I was also struck by another sad realization--I had begun looking on these men with covetous eyes, checking them mentally for possible trophies and souvenirs: a relatively new beret with eagle pin, an interesting patch or insignia, any bit of military paraphernalia they might be willing to trade for a pack of cigarettes or a few granola bars. I never got a chance to make any offers, since they were carefully guarded until they were sent away. But I embarrassed myself that I would even want to take anything from these poor, miserable men who clearly had nothing else left to give anyone.
On the way home we slowed to pass through the crowd of beggars in Safwan, and Fawzi gave them our leftover pita bread. I atoned with a pack of Kools, handed to an old man who didn't appear to like menthols. I wondered about all these desperate people and how they would survive. Beggary is just one step away from thievery, and thence to banditry. The means for armed activity is already scattered across that desert; the only deterrent right now is a better-armed American occupation force. The soldiers told us of their fear that they may soon be fighting again in Iraq; I fear it won't be against the Iraqi army.

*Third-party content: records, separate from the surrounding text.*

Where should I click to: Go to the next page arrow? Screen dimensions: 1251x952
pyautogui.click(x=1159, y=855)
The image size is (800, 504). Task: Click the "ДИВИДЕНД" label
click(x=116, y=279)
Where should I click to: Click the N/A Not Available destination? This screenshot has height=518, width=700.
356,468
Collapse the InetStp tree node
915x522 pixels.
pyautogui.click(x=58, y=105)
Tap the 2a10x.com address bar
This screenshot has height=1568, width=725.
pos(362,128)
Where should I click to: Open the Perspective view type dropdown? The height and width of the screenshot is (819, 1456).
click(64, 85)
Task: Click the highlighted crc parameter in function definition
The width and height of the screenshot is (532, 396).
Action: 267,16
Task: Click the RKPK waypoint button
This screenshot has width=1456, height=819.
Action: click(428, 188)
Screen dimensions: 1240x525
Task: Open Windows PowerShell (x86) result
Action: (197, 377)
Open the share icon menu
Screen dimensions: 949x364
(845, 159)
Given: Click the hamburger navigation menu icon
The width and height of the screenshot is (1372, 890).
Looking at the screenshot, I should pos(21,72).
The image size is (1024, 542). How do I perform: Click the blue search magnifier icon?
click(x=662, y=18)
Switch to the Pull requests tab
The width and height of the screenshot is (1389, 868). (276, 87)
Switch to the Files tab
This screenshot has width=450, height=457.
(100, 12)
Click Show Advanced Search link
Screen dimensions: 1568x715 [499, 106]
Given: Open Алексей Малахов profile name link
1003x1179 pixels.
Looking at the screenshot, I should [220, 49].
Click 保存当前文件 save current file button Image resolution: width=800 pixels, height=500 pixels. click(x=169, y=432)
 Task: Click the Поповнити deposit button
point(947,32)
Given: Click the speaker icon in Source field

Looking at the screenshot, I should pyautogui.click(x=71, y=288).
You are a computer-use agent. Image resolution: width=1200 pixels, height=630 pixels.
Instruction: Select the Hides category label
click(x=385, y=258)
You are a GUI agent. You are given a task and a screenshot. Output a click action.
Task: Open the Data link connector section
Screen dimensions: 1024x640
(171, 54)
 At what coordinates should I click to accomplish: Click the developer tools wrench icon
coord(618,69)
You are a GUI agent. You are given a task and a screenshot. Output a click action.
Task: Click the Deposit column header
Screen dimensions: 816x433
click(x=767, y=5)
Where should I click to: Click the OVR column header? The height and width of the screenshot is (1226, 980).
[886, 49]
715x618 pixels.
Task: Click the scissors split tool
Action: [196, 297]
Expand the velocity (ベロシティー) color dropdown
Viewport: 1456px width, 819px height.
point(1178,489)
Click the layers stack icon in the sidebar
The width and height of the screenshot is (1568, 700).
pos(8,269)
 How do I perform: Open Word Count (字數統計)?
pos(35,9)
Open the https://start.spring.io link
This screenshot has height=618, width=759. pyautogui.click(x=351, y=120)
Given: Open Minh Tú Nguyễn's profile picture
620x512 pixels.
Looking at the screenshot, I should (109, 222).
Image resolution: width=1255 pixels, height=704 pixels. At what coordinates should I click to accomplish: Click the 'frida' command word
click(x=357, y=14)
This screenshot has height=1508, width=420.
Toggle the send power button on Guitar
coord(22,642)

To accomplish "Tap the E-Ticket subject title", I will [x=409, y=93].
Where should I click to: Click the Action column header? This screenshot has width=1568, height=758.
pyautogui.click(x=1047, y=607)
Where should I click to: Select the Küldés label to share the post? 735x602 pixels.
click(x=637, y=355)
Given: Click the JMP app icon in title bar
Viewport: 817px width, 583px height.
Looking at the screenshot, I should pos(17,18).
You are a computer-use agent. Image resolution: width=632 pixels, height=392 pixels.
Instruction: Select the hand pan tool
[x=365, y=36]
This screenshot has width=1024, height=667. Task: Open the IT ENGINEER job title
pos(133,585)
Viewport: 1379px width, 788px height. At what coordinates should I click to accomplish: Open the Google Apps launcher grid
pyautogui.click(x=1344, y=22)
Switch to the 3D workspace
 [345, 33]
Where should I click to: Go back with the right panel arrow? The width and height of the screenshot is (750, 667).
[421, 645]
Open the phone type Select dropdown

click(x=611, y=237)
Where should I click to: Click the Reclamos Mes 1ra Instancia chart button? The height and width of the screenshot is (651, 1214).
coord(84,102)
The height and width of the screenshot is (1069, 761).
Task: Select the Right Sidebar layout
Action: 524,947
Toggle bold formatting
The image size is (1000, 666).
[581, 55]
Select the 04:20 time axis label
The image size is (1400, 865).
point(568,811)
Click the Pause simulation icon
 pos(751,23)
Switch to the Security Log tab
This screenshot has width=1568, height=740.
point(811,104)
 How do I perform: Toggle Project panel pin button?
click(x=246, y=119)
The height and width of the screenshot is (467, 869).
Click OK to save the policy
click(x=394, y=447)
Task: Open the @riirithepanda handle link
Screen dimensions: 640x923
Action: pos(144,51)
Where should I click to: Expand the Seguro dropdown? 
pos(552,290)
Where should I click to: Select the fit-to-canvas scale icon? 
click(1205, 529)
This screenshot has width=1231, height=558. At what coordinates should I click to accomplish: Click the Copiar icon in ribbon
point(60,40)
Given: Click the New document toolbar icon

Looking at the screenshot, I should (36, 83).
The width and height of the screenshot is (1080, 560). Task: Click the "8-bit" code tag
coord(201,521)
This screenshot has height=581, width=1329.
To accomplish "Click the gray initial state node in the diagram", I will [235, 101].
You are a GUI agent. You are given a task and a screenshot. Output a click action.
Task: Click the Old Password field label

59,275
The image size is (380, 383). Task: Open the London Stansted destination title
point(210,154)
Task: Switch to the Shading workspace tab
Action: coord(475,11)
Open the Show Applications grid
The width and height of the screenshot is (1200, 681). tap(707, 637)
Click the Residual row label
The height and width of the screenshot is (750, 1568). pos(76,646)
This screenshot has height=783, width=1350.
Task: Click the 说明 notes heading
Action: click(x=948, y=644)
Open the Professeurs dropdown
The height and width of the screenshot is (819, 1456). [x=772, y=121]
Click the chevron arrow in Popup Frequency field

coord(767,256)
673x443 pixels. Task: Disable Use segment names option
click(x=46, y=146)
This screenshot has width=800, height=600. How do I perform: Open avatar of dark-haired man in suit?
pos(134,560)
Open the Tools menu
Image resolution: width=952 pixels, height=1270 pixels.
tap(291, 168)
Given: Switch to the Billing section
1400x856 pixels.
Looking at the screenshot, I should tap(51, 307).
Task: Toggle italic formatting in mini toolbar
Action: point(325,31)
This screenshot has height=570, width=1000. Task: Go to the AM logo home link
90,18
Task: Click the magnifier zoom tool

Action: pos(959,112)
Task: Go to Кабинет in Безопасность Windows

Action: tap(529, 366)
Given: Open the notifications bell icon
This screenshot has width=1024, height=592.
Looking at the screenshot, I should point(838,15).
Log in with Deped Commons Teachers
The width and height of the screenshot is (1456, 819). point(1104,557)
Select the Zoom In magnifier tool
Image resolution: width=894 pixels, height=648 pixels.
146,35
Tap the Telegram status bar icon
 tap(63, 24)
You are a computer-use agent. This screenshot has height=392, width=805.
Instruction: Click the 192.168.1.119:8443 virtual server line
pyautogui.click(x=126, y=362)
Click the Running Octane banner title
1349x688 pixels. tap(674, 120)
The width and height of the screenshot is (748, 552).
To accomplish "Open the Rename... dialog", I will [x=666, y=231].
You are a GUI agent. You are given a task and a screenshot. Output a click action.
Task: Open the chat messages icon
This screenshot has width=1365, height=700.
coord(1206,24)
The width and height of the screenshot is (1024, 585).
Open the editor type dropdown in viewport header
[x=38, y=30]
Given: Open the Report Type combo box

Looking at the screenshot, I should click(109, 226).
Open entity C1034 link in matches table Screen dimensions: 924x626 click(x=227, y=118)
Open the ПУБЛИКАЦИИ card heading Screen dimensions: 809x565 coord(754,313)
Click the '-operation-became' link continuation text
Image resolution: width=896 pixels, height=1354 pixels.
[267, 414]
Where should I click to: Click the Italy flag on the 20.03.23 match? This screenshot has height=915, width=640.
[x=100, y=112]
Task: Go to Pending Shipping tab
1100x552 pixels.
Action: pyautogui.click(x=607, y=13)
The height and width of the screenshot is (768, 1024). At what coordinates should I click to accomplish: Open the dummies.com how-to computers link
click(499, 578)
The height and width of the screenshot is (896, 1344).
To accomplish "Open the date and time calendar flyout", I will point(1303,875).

|At the end of the war there was a rush among westerners to seek out Iraqi 25-dinar notes.
We were so sure that Saddam's days were numbered, and his picture on Iraqi currency would soon become a collector's item. When I asked Fawzi to find me one, he snorted in contempt. Then he came through. Still, he insisted on autographing the bill for me. Back then I was disappointed, but now I'm glad he did it.
1Editor's note, 2011: The checkpoint on the Iraqi border was manned by Charlie Company. It seems every battalion has to have a Charlie Company, and every disputed barricade has to have a Checkpoint Charlie.